Fig. 5: hsa-miR-7704 suppressed the growth and adhesion of B. longum via proB inhibition.

a Diversity and b PCA of microbiota in faeces of invitro miR7704-treated and control group. c STAMP was performed on species level. Top17 species screened by fold change and P value were shown. d Relative abundance of faecal microbiota, determined by qPCR. e Correlation between the relative abundance of B. longum/ B. pseudolongum (determined by metagenomics analysis) and the relative expression of hsa-miR-7704 (determined by qPCR) in faeces from patients with HE and CHB (n = 15). Linear regression was performed. f–i Bacteria were grown in the presence of hsa-miR-7704 mimics and scramble (2 µM, 4 h). f Proportions of FAM-hsa-miR-7704 positive bacteria, detected by flow cytometry. g The bacterium (BacLight Red) and miRNA (FAM) were detected and pictured by Imaging streaming. h Growth curve of B. longum. i B. longum pretreated with hsa-miR-7704 mimics or scramble were cultured with HT-29 cells (5 × 10⁷ CFU/mL, 4 h), and gram-stained. Representative images of two different densities are shown. Scale bars, 20 µm.
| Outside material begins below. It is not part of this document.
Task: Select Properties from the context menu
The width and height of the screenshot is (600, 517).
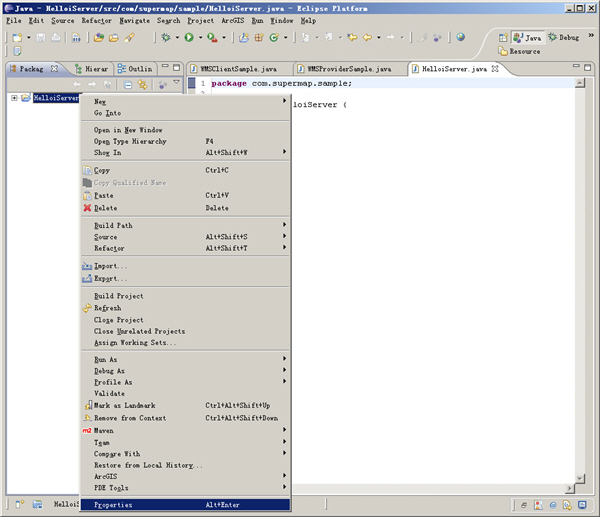Action: click(113, 505)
Quantification of the adhering bacteria. j Schematic diagram of the predicted target sites. k Transcripts of the predicted targeting genes, normalized to 16S rRNA. N = 10. l Relative expression of the predicted targeting gene BLLJ_RS09025 [proB] was verified by metagenomics analysis. m Proline levels of miR7704-treated faeces and control. Data were analysed with unpaired Student’s t-test (a, d, i, k, l, m), linear regression analysis (e), or one-way ANOVA (h). Values are mean ± SEM, *p < 0.05, **p < 0.01, ***p < 0.001, ****p < 0.0001.